JOB >> Retype each of the entries below word for word, keeping every line as it is.

Stored items
BEGIN

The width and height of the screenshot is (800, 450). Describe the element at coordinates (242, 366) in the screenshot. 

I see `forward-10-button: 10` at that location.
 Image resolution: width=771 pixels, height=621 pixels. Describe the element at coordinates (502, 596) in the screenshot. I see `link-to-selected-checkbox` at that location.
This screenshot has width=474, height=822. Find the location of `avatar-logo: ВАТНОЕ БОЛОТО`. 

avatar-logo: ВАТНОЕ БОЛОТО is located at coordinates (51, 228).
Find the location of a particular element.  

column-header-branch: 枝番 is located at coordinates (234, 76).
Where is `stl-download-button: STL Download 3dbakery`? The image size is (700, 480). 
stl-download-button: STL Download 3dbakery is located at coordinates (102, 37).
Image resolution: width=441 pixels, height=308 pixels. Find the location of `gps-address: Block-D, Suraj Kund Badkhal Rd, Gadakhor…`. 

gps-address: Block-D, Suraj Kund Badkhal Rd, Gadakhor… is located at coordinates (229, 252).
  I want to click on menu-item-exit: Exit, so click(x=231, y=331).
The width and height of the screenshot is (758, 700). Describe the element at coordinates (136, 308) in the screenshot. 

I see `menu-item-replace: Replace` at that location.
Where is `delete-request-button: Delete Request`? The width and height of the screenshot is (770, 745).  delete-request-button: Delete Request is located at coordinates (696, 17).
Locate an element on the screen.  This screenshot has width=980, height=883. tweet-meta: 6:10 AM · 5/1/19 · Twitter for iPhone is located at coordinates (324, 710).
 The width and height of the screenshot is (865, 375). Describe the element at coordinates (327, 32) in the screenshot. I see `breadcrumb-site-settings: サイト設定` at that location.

END

EXERCISE RESPONSE >>
The width and height of the screenshot is (800, 450). Describe the element at coordinates (242, 366) in the screenshot. 

I see `forward-10-button: 10` at that location.
 Image resolution: width=771 pixels, height=621 pixels. Describe the element at coordinates (502, 596) in the screenshot. I see `link-to-selected-checkbox` at that location.
This screenshot has width=474, height=822. Find the location of `avatar-logo: ВАТНОЕ БОЛОТО`. 

avatar-logo: ВАТНОЕ БОЛОТО is located at coordinates (51, 228).
Find the location of a particular element.  

column-header-branch: 枝番 is located at coordinates (234, 76).
Where is `stl-download-button: STL Download 3dbakery`? The image size is (700, 480). 
stl-download-button: STL Download 3dbakery is located at coordinates (102, 37).
Image resolution: width=441 pixels, height=308 pixels. Find the location of `gps-address: Block-D, Suraj Kund Badkhal Rd, Gadakhor…`. 

gps-address: Block-D, Suraj Kund Badkhal Rd, Gadakhor… is located at coordinates (229, 252).
  I want to click on menu-item-exit: Exit, so click(x=231, y=331).
The width and height of the screenshot is (758, 700). Describe the element at coordinates (136, 308) in the screenshot. 

I see `menu-item-replace: Replace` at that location.
Where is `delete-request-button: Delete Request`? The width and height of the screenshot is (770, 745).  delete-request-button: Delete Request is located at coordinates (696, 17).
Locate an element on the screen.  This screenshot has width=980, height=883. tweet-meta: 6:10 AM · 5/1/19 · Twitter for iPhone is located at coordinates (324, 710).
 The width and height of the screenshot is (865, 375). Describe the element at coordinates (327, 32) in the screenshot. I see `breadcrumb-site-settings: サイト設定` at that location.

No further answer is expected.